Nestled amongst Camille Henrot’s collage Dos and Don'ts (2022) a fortune reads: “Someone is watching you.” And at Nahmad Contemporary, on that third floor of the gallery surrounded by the respective weight of these 57 pieces, it really feels that way. We thought we were watching the art, when all along…
“I think art represents the time in which it’s made,” says Cayre. “This is about medium and aesthetic and what it feels like to be alive right now. There’s art that’s critiquing society. Art that’s depicting history. This show is about artists pushing the boundaries of mediums.”
Benjamin says a work loses its aura when reproduced.
Jameson says that we are condemned to seek history by way of our own pop images.
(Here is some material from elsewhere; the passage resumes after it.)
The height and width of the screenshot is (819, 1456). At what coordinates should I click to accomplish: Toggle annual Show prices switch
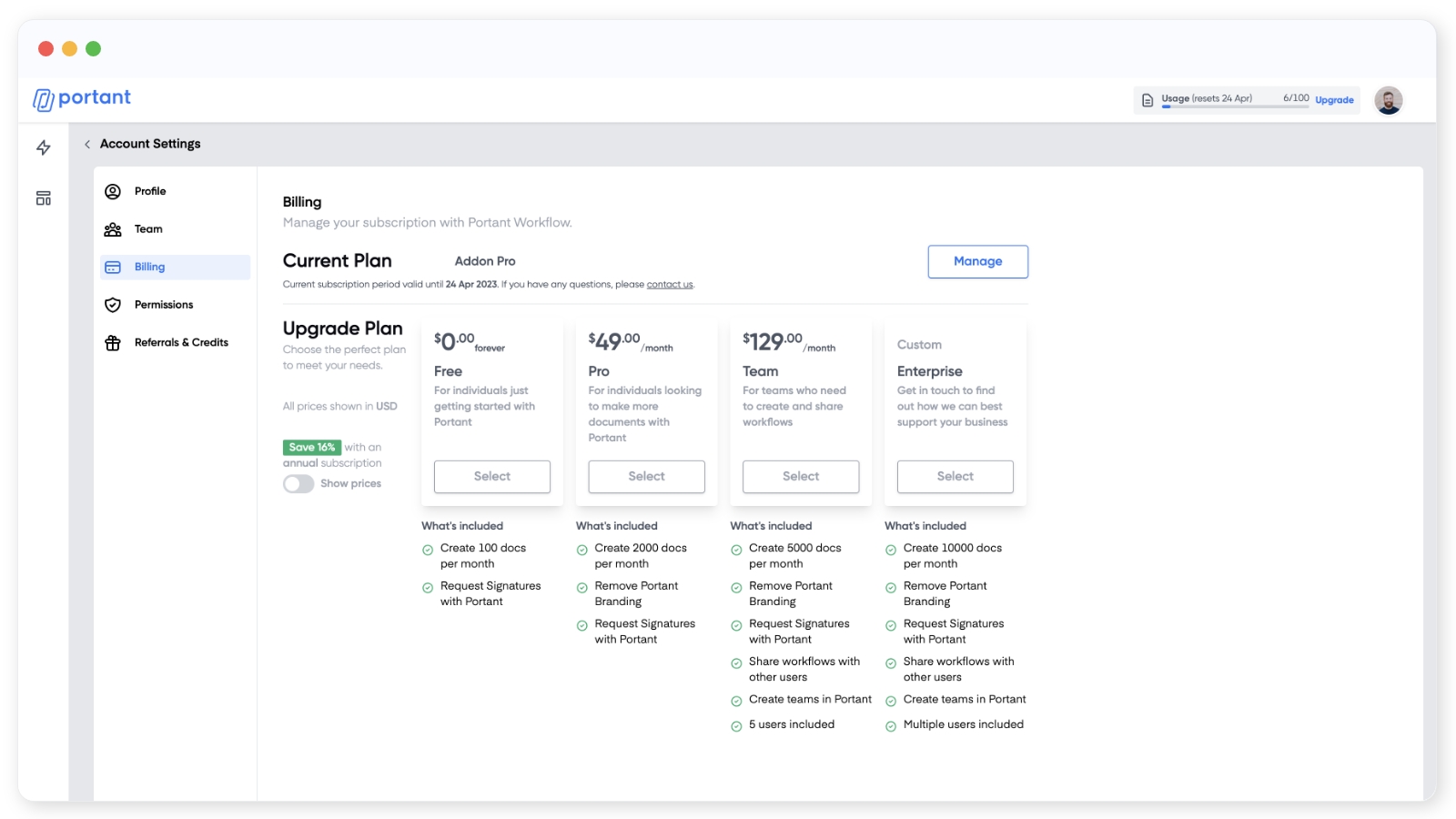click(x=298, y=484)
Gusteau says that, “anyone can cook” [Ratatouille (2007)].
With the bottomless well of information available to us, everyone has the tools of the artist. Anyone can use an AI to paint like Rembrandt, can pitch up their voice on Ableton or write autofiction about their summer camp. The definitions are changing. The lines are blurring. The Painter’s New Tools begs so many questions: Are we all artists? Can anyone cook and, if so, are there too many of us in the kitchen? Is pop art for everyone? What lies at the intersection of art and technology? The intersection of Web3 and Park Ave? ARE NFTS BEAUTIFUL? Does painting reach a point where it plateaus in relevance or does it transcend time? I’m genuinely asking. I don’t know the answers. I’m not an art critic.
Though Cayre and Kissick leave us questioning, one thing is clear: Great work can emerge from anything, be it beeswax or circutboards. The painter’s greatest tool was never their medium. The cook’s greatest tools are not their ingredients. It’s what they make with them.